### GIVEN REQUEST
Reproduce the data word for word, starting at the line that contains "Go to the 快捷键 shortcuts section" and running through the end of the data, with both ends included. Leave the pictures out of your answer.
** Start of RAW RECORDS **
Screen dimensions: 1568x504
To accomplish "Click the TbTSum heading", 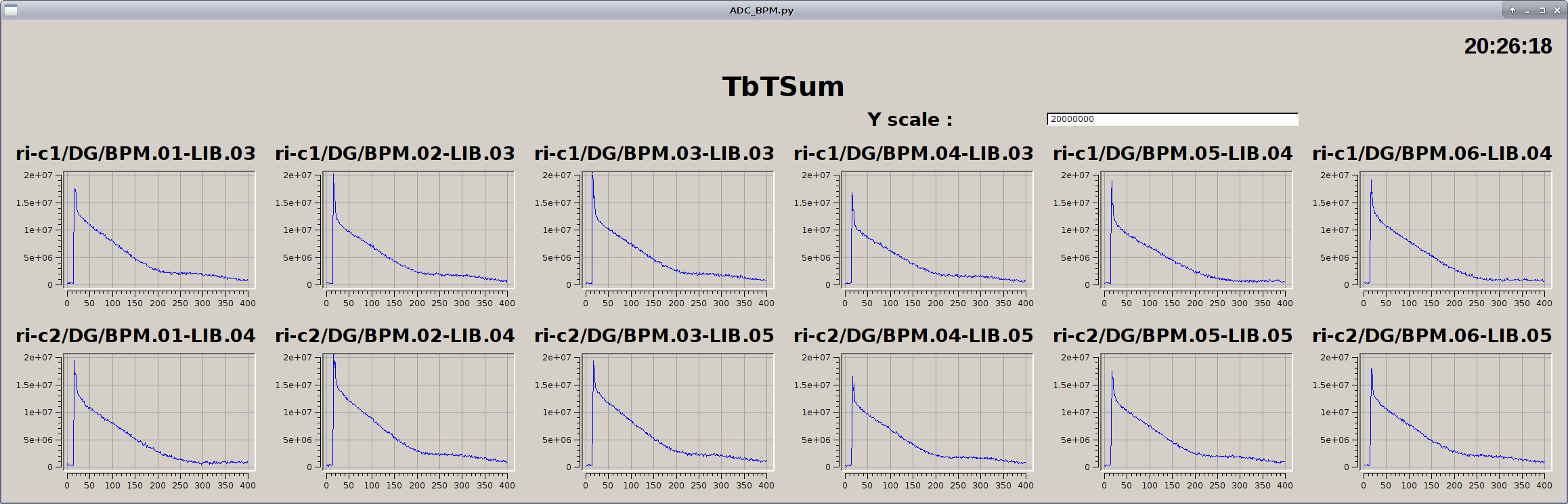I will tap(783, 87).
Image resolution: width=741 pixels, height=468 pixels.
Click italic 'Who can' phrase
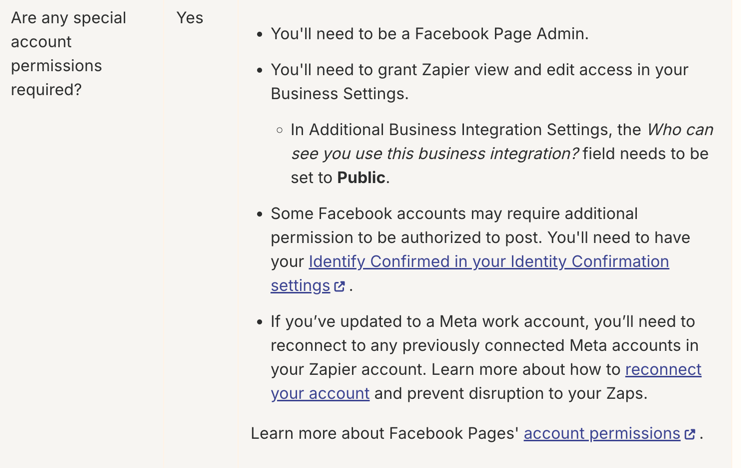680,130
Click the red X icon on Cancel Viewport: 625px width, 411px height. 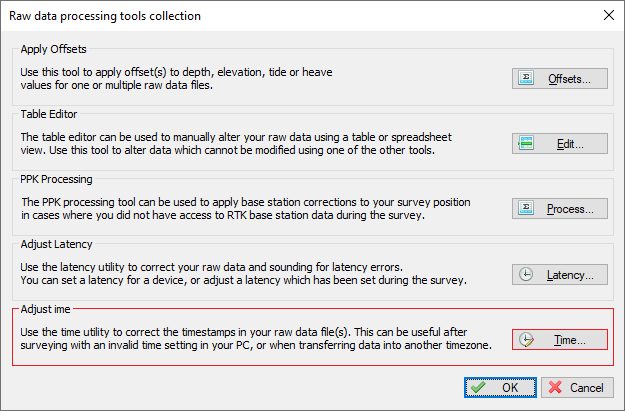pyautogui.click(x=555, y=387)
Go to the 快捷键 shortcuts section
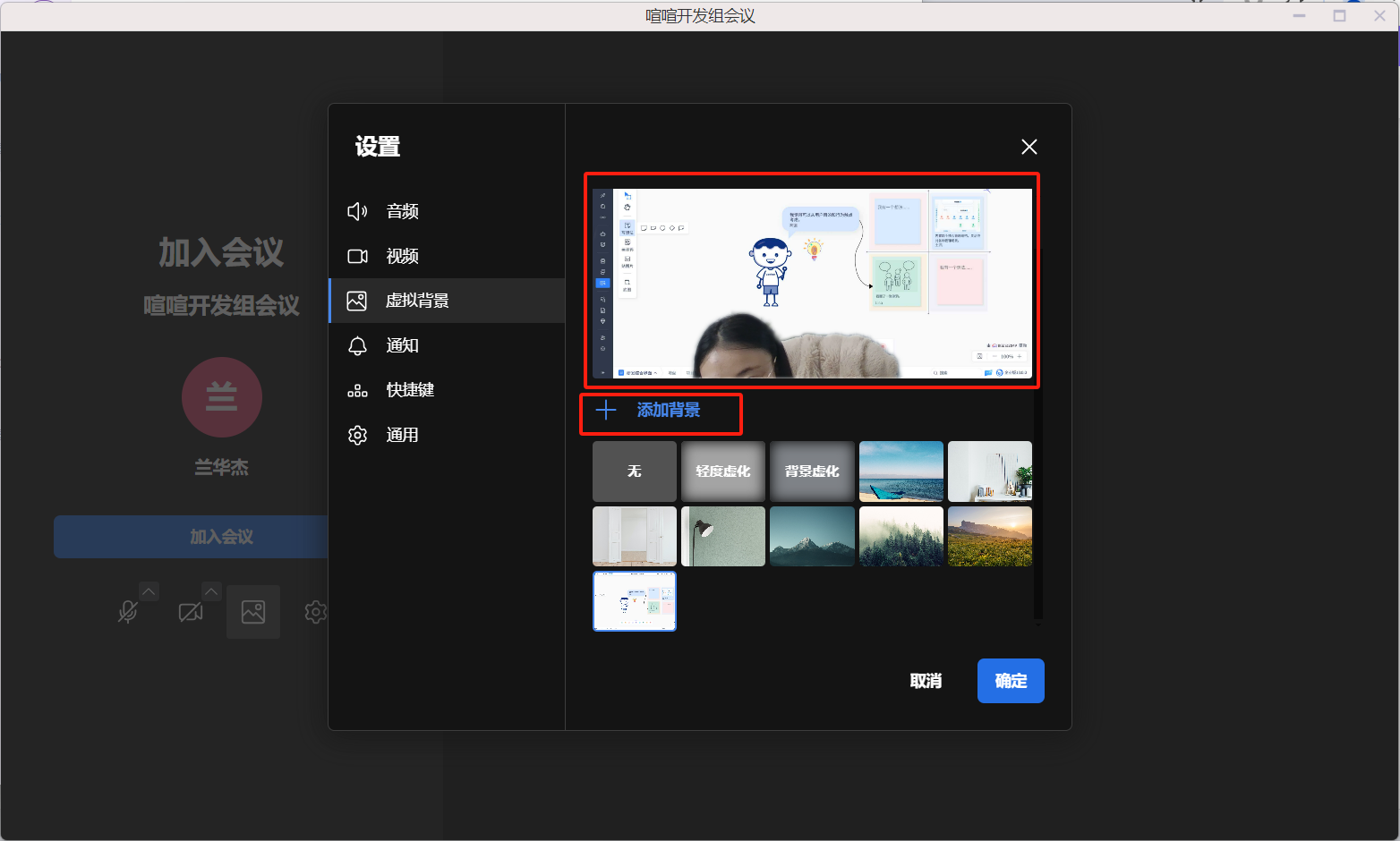 click(409, 390)
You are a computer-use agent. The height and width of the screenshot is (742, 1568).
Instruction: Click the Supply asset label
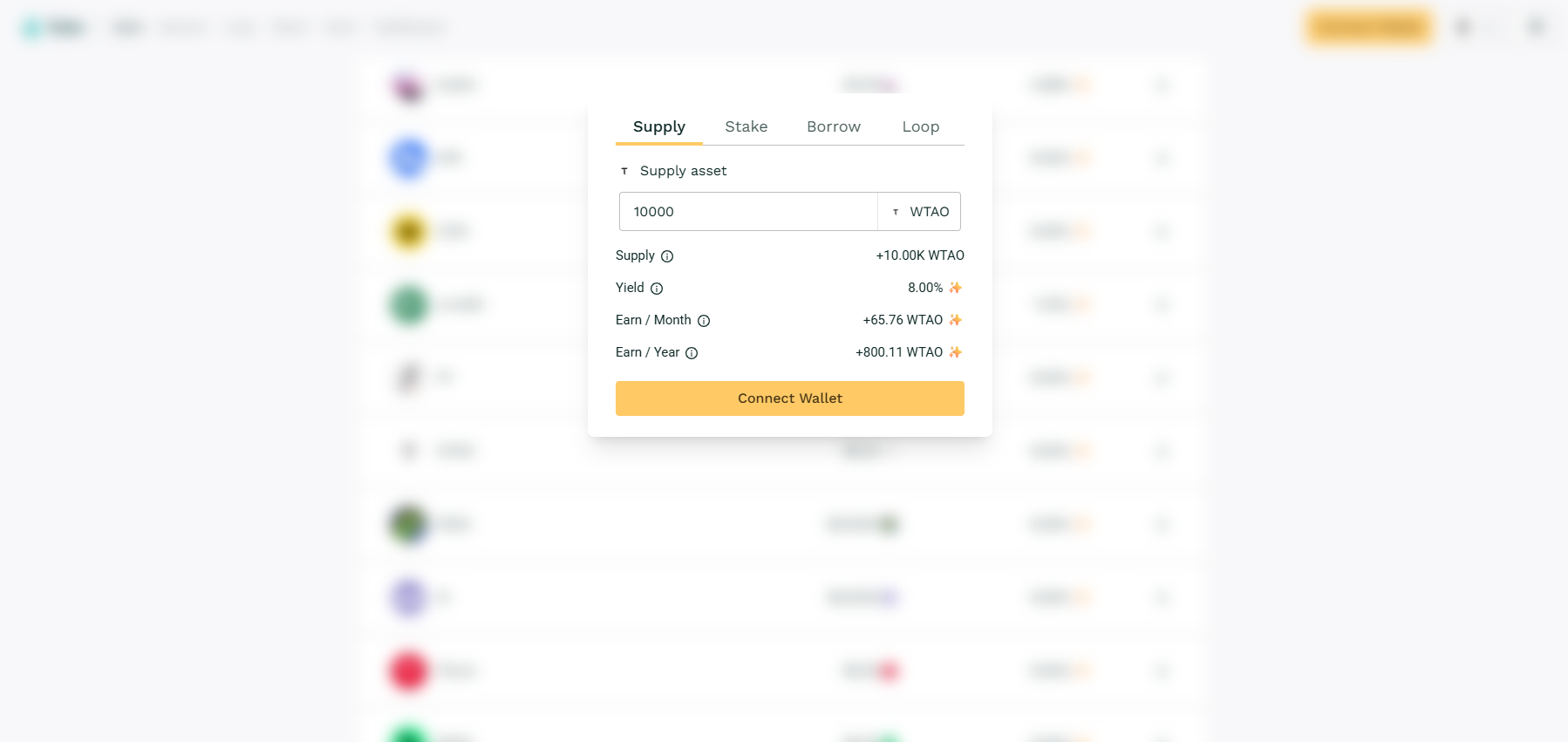click(x=683, y=171)
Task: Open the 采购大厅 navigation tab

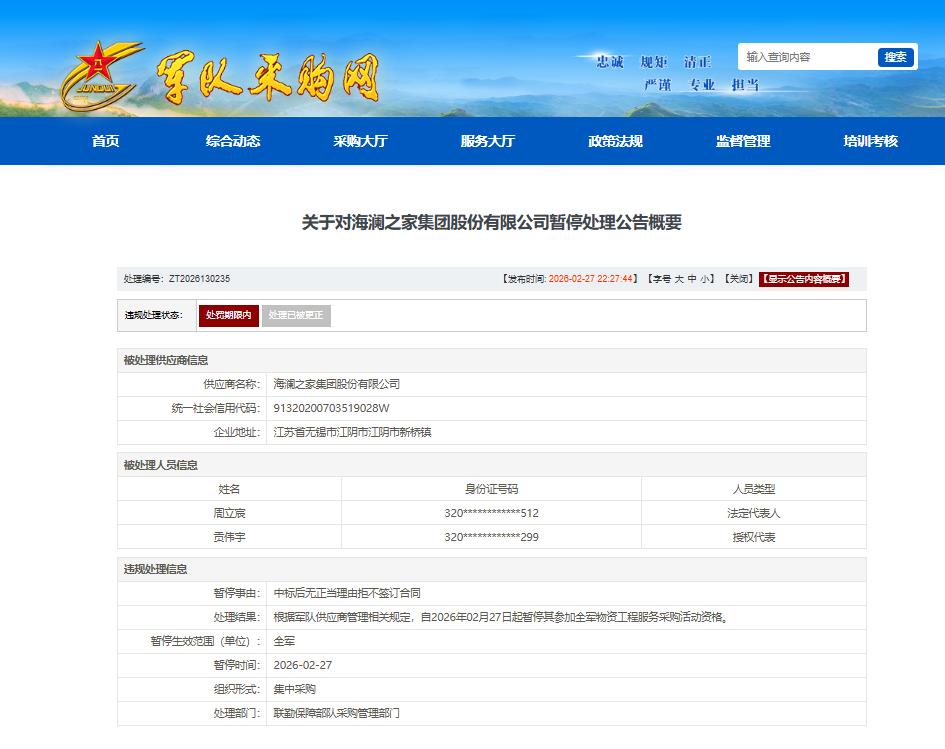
** End of RAW RECORDS **
### SOLUTION FOR THIS TASK
Go to the 快捷键 shortcuts section
 click(409, 390)
You are a computer-use agent. The height and width of the screenshot is (742, 1568).
Instruction: Click the Supply asset label
click(x=683, y=171)
Task: Open the 采购大厅 navigation tab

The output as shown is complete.